## ИСХОДНЫЙ ФРАГМЕНТ
◆ ◆ ◆ ◆ ◆ ◆ ◆
Смекни!
smekni.com

Введение (стр. 45 из 66)

В фильме Л.фон Триера «Рассекая волны» - в эпизоде «Жертвоприношение Бесс» героиня по благословению свыше идет на самопожертвование ради спасения другого человека, тем самым восходя на самую высокую ступень раскрытия своих личных человеческих качеств.

В лирическом киносюжете

личность героя раскрывается прежде всего в отношении к самому себе как к личности.

«Вглядывание в себя» — в этом главная особенность положения героя в лирическом сюжете. Она выражается не только в особых свойствах лирических действий и конфликтных построений, но и впрямую — в использовании некоторых возможностей киноизображения. Так, недаром в фильмах такого рода мы часто видим героя, рассматривающего себя в зеркале. В фильме Г. Шпаликова «Долгая и счастливая жизнь» герой и героиня, расставшись, смотрят ночью каждый на свое отражение в зеркале. Персонажи в сочетании с зеркалом постоянно фигурируют в картинах А. Тарковского «Зеркало» и «Ностальгия», в его сценарии «Гофманиана».

В фильме И. Бергмана «Персона» (1966) портреты двух его героинь сливаются в одно изображение в зеркальном стекле. Героиня картины того же режиссера «Осенняя соната» (1978) — Ева, будучи еще девочкой, рассматривает себя внимательнейшим образом в зеркале, а ее мать — стареющая пианистка Шарлота, вглядывается в свое отражение в темном стекле железнодорожного вагона. Герой фильма «На игле» Рентон прежде, чем в кульминационном моменте картины украсть у своих друзей вместе «заработанные» деньги, тоже смотрит на себя в зеркало. И так далее…

Герой-автор лирического произведения хочет как бы со стороны понять себя, разобраться в том, каким он является на самом деле. Это то, что называется рефлексией.
◆ ◆ ◆ ◆ ◆ ◆ ◆
## ЗАПИСАННЫЕ ДАННЫЕ
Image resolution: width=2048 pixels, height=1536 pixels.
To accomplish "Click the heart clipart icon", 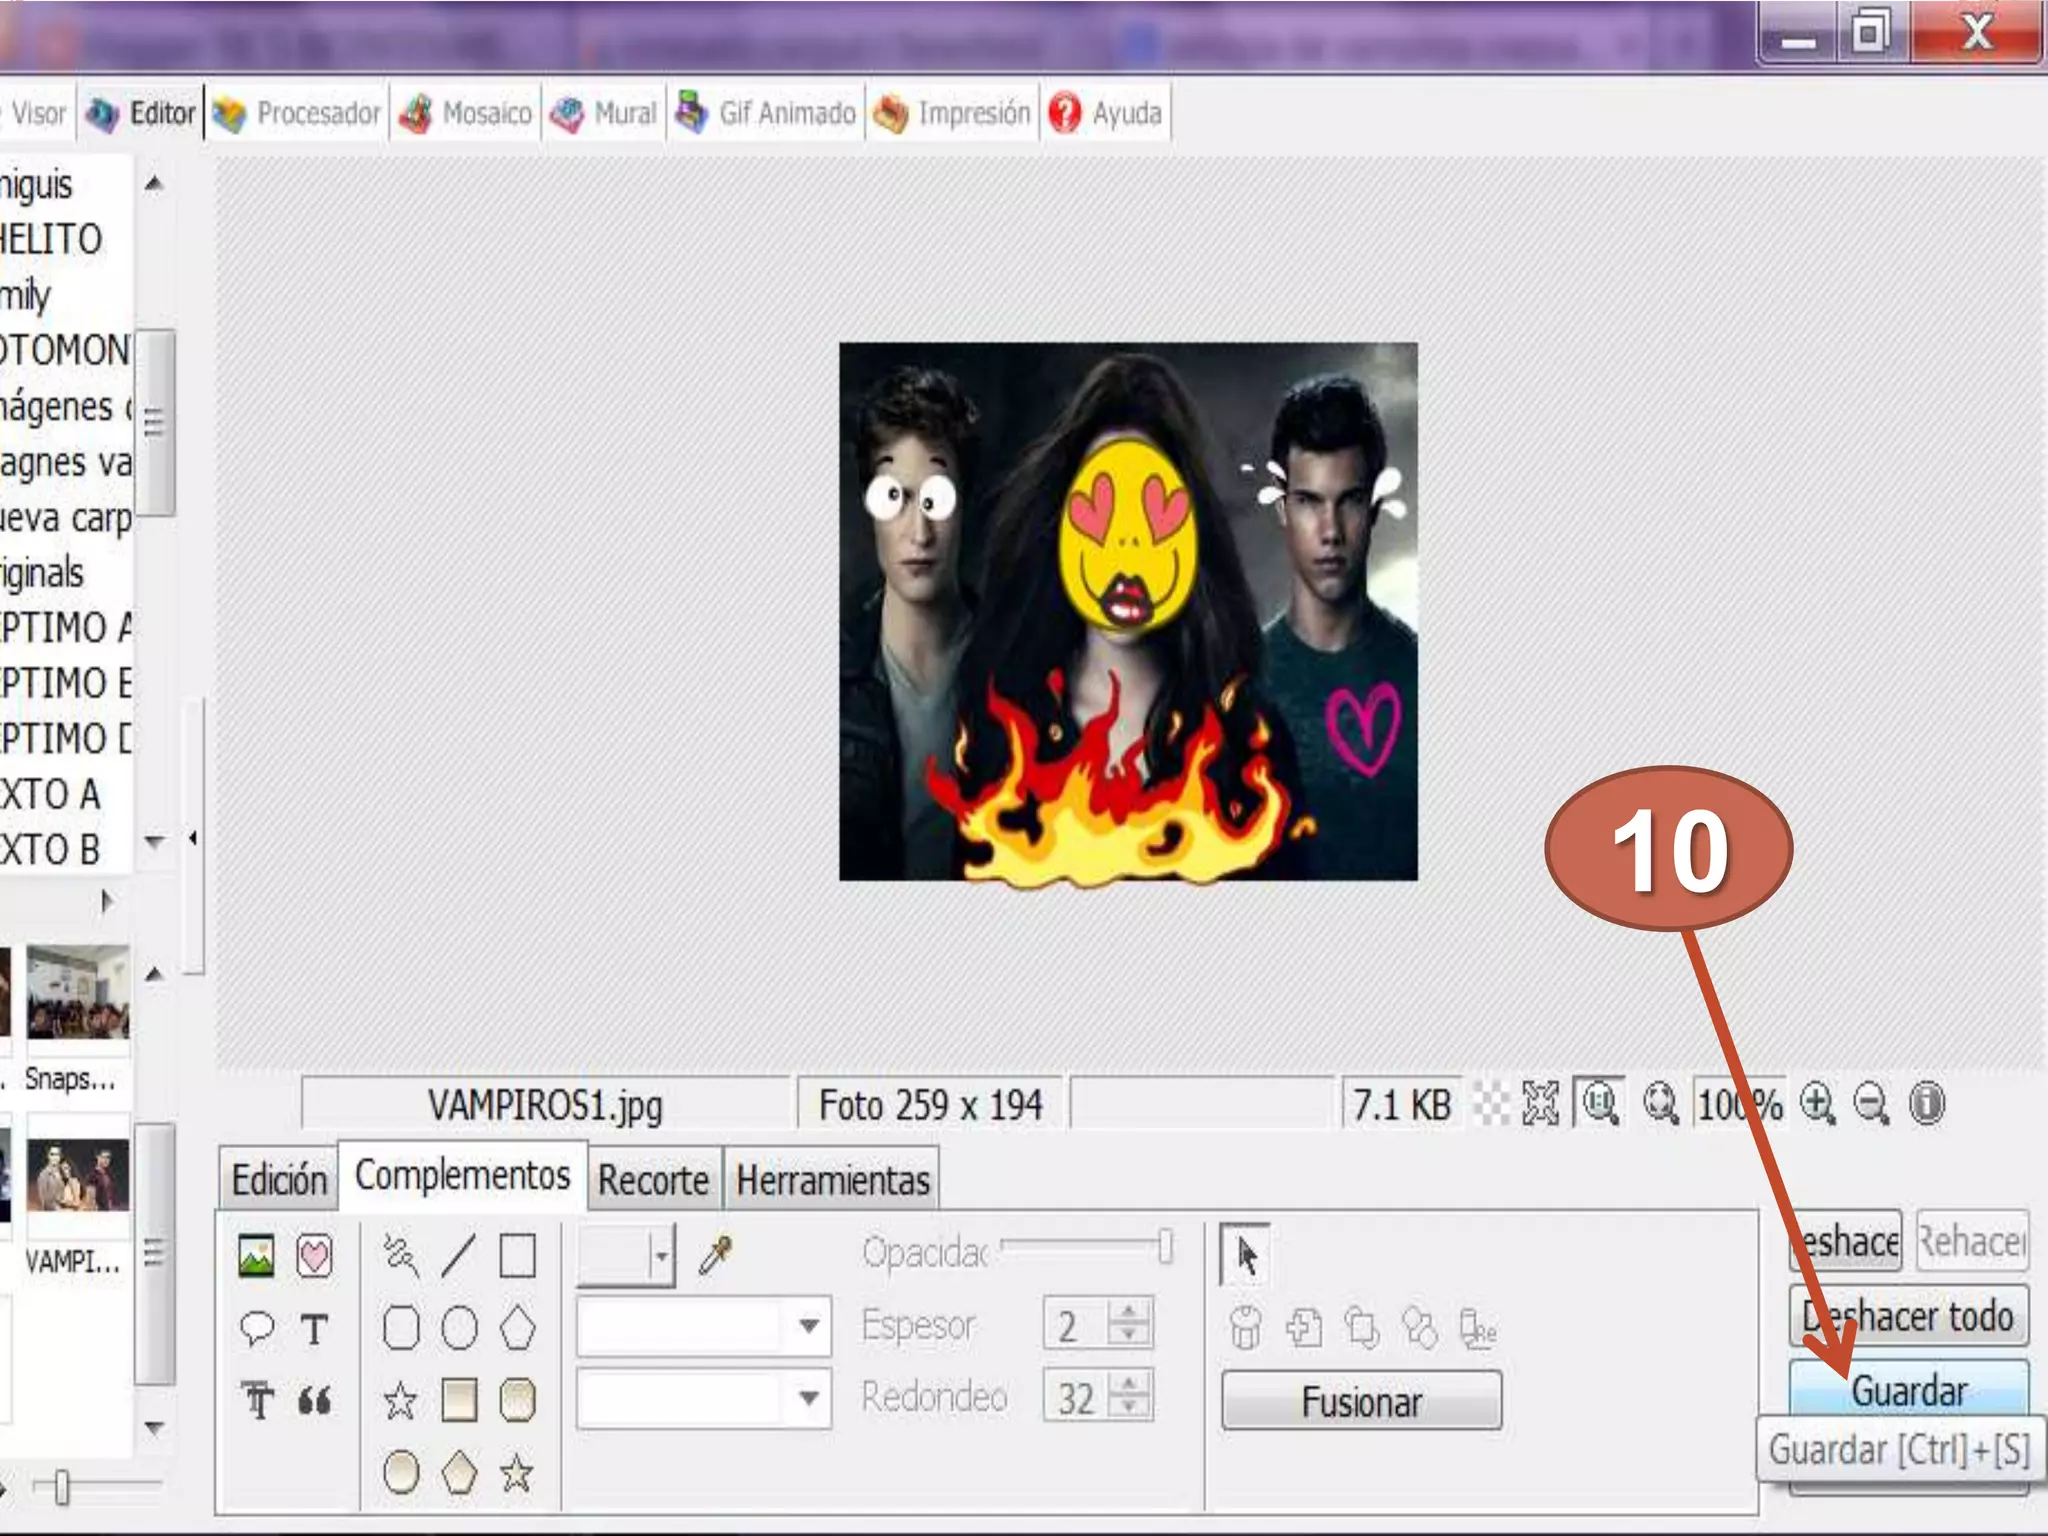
◆ ◆ ◆ ◆ ◆ ◆ ◆
## ЗАДАНИЯ
(1) Почему, согласно фрагменту о лирическом киносюжете, в фильмах такого рода героя часто показывают рассматривающим себя в зеркале? Ответьте в одном–трех предложениях.
(2) Выведите без изменений отрывок из фрагмента о лирическом киносюжете, начиная со слов «Введение (стр. 45» и продолжая до слов «личных человеческих качеств.» включительно.

## ОТВЕТЫ ПО ПОРЯДКУ
(1) Главная особенность положения героя в лирическом сюжете — «вглядывание в себя». Она выражается не только в лирических действиях и конфликтных построениях, но и впрямую, через возможности киноизображения. Поэтому в таких фильмах герой часто смотрит на себя в зеркало.

(2)
Введение (стр. 45 из 66)

В фильме Л.фон Триера «Рассекая волны» - в эпизоде «Жертвоприношение Бесс» героиня по благословению свыше идет на самопожертвование ради спасения другого человека, тем самым восходя на самую высокую ступень раскрытия своих личных человеческих качеств.